Once pre-trained, BERT can be fine-tuned on specific NLP tasks, such as sentiment analysis or question answering, using a task-specific output layer on top of the pre-trained representation layer. The fine-tuning process allows the model to adapt pre-trained weights to the target task, learning from task-specific labeled data.

BERT's ability to learn and retain contextual relationships between words in a given text has led to significant improvements over traditional models in NLP, and it is widely used in many NLP tasks today.


DALL-E 2 is a transformer-based generative model developed by OpenAI. It is capable of generating diverse and high-resolution images from textual descriptions. The architecture of DALL-E 2 consists of a 12-layer transformer, where each layer has multi-head self-attention and feed-forward modules.

The model takes in a textual description as input and passes it through an embedding layer to convert the text into a dense vector representation. This vector is then passed through the transformer layers to generate a representation that captures the context of the textual description.

The output of the last transformer layer is reshaped and passed through several dense layers to generate an image. In DALL-E 2, a combination of ImageNet features and an L2 loss function is used to train the model. The L2 loss is used to compare the generated image with the target image, while ImageNet features are used to enforce semantic consistency.

In summary, DALL-E 2 works by generating a dense representation of the textual description through the transformer layers and then transforming this representation into an image through several dense layers. The model is trained to generate images that are both semantically consistent and similar to the target image.


Detectron2 is an open-source software framework for computer vision and object detection tasks. It is a new iteration of the original Detectron framework developed by Meta AI (formerly Facebook AI).

Detectron2 is built on a modular design that enables users to easily plug in various backbones networks, heads, and losses. The framework's backbone networks are typically convolutional neural networks that extract features from an image. These features are then fed into heads, which are responsible for making predictions about the objects present in the image. The heads can include classification heads for determining the class of the objects and regression heads for determining the position of objects in the image.

The losses in Detectron2 are used to train the network to minimize the difference between the predictions and the ground-truth annotations. The losses are defined based on the task being performed (e.g., object detection, instance segmentation, etc.). During the training phase, the framework takes as input a batch of images along with their corresponding annotations and optimizes the parameters of the network to minimize the loss. After training, the network can be used to make predictions on new images. Overall, Detectron2's modular design and its support for multiple backbones, heads, and losses make it a highly flexible and scalable framework for computer vision and object detection tasks.


Transformers are a type of neural network architecture that has been widely adopted for Natural Language Processing tasks. They are based on self-attention mechanisms, which allow the network to consider the relationships between all elements in the input sequence.

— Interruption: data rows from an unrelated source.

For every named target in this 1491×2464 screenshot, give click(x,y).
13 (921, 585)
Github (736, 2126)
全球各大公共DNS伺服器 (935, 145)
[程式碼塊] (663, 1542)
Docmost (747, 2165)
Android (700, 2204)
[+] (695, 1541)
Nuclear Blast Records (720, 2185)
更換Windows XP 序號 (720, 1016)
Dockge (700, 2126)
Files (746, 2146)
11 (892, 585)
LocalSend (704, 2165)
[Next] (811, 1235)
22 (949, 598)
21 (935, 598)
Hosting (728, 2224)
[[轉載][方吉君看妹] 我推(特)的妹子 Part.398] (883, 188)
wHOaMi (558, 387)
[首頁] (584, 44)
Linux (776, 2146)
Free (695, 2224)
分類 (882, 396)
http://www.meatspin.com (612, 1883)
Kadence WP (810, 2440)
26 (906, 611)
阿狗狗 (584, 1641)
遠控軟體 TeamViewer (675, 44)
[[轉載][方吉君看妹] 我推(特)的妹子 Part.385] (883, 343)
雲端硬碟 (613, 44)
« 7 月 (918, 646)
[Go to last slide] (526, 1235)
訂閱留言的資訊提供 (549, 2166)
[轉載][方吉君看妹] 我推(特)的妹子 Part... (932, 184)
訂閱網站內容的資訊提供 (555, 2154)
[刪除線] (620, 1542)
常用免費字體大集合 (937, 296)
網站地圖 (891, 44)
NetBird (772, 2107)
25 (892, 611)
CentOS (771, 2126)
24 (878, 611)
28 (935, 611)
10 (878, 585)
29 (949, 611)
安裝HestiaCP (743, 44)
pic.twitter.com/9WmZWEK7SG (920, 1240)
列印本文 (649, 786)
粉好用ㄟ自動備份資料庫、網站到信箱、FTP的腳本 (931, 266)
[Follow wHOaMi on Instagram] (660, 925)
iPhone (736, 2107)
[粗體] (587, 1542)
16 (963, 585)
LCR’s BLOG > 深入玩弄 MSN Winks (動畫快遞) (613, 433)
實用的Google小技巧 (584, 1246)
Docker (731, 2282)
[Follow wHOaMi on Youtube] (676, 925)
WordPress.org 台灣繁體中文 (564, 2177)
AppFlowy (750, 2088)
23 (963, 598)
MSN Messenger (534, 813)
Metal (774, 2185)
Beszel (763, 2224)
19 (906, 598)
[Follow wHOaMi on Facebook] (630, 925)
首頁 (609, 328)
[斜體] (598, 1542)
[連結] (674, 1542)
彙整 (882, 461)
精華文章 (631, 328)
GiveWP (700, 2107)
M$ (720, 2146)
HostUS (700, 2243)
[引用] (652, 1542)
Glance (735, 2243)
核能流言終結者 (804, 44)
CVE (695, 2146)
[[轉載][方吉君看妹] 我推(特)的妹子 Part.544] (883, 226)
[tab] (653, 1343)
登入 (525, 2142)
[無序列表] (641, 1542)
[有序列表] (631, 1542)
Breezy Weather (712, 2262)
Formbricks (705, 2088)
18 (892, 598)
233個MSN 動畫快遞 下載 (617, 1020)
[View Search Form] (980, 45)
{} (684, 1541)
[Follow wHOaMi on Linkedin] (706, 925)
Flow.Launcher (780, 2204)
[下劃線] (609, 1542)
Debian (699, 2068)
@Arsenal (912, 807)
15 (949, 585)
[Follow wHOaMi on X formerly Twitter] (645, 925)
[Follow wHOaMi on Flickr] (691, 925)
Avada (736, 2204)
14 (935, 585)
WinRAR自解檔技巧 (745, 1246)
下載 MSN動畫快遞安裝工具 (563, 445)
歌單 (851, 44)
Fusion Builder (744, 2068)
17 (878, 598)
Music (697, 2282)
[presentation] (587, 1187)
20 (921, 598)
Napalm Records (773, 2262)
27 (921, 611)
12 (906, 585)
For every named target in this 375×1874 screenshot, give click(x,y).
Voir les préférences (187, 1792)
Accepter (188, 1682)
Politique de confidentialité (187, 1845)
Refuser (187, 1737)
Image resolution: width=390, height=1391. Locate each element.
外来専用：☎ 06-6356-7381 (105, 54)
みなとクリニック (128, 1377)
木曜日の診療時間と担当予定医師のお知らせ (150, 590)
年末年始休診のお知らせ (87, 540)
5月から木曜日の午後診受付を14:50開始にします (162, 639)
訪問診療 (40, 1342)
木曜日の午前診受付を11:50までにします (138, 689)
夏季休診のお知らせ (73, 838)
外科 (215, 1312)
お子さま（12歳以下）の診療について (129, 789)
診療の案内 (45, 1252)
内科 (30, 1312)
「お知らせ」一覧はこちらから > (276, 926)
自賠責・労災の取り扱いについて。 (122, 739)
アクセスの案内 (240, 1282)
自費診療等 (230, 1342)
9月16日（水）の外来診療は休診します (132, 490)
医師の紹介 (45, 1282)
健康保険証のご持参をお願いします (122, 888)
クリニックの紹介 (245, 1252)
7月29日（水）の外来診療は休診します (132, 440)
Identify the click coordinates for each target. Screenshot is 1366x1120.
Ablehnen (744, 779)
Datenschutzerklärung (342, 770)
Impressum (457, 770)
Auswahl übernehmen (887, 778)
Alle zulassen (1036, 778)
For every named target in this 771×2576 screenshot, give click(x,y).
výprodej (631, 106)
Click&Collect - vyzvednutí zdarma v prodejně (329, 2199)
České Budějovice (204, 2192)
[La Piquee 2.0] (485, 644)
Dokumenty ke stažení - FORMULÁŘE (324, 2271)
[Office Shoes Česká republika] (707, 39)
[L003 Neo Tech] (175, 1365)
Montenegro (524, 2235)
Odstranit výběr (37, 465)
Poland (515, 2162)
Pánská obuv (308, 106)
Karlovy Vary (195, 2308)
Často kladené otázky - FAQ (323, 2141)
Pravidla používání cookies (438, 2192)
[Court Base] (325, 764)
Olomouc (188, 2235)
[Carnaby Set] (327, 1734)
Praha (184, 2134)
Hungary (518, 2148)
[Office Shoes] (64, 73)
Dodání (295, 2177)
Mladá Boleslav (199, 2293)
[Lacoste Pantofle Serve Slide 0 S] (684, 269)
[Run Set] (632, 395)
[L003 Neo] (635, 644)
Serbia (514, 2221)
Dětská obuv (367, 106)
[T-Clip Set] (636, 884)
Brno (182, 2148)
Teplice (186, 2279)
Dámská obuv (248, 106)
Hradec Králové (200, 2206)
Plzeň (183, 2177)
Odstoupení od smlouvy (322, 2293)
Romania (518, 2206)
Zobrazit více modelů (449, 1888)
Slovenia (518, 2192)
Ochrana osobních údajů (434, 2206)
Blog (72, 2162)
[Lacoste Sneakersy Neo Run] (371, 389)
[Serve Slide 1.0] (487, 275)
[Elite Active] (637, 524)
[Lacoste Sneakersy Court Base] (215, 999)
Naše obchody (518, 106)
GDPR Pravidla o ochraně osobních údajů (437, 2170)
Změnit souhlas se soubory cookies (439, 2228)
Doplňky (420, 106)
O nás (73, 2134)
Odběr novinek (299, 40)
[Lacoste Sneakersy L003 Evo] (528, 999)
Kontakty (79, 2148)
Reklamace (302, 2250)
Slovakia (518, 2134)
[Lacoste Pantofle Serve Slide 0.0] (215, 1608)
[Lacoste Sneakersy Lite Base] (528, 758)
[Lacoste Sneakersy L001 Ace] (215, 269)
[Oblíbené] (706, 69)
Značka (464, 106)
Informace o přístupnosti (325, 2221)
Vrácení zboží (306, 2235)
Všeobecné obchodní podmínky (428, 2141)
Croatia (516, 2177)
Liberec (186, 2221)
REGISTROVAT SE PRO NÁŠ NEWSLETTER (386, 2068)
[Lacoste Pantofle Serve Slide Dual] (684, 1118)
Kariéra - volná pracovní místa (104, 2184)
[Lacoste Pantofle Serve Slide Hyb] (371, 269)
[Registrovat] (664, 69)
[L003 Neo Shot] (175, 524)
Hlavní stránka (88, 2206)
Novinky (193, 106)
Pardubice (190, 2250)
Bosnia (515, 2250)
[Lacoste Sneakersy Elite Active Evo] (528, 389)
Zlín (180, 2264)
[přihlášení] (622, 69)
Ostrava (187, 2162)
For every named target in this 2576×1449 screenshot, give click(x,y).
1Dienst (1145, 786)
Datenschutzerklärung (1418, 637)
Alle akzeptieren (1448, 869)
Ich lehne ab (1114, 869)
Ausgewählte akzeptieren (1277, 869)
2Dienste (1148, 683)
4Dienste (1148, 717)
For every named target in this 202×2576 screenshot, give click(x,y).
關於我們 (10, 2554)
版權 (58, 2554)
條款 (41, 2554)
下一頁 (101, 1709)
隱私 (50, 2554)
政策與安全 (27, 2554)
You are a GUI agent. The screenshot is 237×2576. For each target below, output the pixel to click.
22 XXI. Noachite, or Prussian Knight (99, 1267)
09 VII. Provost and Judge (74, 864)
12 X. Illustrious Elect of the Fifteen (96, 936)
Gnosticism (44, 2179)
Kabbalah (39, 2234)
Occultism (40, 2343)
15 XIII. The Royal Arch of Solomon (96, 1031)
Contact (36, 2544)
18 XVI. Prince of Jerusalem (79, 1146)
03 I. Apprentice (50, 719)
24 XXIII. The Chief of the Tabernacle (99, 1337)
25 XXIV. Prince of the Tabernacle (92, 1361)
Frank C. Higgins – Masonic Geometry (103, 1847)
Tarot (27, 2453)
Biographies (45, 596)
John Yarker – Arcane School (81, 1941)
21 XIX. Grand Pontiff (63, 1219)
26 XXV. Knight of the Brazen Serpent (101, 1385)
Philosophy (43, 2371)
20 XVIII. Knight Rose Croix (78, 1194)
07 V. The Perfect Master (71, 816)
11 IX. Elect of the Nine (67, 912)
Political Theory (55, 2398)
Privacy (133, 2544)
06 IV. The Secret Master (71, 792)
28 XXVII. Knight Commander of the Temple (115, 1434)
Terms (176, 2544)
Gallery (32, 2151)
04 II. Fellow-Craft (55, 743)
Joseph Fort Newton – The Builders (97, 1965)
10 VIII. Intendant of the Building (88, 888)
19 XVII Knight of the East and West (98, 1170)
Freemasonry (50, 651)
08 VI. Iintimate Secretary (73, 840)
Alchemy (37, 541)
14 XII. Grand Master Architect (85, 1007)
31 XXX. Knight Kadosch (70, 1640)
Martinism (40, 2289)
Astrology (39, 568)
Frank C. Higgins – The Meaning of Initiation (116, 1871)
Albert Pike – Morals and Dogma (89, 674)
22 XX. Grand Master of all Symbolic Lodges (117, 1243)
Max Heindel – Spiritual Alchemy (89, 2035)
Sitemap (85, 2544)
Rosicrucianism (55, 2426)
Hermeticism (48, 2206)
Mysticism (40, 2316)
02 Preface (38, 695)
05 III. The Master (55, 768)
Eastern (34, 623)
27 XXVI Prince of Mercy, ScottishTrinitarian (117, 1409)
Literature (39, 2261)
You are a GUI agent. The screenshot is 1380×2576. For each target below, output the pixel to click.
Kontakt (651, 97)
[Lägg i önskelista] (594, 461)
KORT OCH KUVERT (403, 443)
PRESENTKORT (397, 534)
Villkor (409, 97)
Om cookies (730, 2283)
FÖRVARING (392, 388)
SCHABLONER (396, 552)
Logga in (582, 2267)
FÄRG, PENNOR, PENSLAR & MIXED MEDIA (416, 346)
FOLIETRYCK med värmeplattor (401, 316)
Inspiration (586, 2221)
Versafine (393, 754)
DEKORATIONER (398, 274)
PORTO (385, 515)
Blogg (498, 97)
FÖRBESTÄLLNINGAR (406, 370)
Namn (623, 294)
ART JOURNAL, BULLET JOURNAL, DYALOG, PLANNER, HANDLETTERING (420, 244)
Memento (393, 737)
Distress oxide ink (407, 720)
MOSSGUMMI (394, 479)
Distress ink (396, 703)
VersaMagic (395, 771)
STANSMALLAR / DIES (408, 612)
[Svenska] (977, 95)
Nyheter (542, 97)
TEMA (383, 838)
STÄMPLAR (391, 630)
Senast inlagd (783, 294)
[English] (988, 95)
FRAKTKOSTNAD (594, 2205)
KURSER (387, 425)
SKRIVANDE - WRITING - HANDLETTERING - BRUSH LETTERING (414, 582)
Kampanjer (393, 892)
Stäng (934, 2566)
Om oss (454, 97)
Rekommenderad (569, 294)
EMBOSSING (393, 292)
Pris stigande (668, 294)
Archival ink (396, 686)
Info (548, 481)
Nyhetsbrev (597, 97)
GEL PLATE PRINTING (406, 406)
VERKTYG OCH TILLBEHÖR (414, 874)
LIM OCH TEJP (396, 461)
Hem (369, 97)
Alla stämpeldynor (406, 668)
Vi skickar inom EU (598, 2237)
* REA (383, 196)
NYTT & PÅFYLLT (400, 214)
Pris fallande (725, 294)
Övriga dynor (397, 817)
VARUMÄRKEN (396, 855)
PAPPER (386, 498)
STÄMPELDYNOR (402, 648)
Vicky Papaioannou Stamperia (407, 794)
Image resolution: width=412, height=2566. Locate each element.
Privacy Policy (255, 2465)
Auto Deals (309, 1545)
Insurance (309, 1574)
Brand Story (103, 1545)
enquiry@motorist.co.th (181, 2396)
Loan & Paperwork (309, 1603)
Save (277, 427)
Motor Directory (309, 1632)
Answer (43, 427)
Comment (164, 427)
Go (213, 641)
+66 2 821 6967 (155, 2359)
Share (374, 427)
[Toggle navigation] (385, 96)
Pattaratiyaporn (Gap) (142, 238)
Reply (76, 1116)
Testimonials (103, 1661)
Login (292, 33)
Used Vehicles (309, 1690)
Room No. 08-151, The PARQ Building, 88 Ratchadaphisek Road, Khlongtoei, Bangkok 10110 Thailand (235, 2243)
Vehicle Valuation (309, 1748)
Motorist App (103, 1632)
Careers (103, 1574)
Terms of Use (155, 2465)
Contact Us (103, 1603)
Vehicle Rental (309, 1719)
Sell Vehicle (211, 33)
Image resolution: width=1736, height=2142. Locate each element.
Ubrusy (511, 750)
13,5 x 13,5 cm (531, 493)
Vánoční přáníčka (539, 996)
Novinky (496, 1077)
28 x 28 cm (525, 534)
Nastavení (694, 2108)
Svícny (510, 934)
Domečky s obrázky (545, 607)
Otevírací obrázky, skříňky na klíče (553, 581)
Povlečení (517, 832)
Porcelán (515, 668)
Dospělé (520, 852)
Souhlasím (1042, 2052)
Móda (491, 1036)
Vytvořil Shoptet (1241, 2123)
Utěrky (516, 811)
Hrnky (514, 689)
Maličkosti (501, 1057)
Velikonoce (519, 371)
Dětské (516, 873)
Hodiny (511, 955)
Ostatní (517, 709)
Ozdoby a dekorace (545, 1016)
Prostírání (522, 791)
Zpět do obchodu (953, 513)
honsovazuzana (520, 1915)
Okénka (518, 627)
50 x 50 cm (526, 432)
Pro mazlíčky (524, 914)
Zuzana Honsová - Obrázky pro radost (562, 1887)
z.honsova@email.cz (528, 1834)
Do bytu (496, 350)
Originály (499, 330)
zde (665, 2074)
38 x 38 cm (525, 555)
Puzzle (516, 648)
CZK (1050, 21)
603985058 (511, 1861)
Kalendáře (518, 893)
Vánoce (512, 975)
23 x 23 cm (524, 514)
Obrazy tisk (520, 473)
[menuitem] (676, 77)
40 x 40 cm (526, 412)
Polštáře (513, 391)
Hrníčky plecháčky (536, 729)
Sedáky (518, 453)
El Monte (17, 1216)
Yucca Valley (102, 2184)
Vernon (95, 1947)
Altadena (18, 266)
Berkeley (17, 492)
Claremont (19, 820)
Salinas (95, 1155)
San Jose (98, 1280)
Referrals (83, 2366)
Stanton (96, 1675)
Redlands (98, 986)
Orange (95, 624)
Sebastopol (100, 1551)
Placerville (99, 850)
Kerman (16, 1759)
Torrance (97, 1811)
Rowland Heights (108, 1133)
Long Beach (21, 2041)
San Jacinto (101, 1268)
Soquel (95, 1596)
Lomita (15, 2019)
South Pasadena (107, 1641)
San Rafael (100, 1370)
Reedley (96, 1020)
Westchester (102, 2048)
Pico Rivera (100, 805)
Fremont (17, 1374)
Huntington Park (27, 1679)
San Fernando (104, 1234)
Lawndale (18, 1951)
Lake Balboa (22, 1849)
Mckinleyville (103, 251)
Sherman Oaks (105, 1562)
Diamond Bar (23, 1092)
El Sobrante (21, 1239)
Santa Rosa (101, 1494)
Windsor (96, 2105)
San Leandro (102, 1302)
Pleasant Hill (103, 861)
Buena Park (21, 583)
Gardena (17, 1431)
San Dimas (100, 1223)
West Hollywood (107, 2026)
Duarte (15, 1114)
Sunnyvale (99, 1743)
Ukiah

The most popular transformer architecture is the Encoder-Decoder architecture, but there are also encoder-only and decoder-only variations used for solving specific problems. Self-supervised pre-training of transformers on large amounts of textual data has led to significant performance improvements in NLP tasks.

In computer vision, transformers have shown potential for tasks such as object detection and semantic segmentation, although the application of self-supervised pre-training has not been as successful as in NLP. Despite this, the architecture is still being actively researched and explored in the computer vision community, with several works such as DALLE-2 and ViT proposing modifications to the original transformer architecture to better suit computer vision tasks.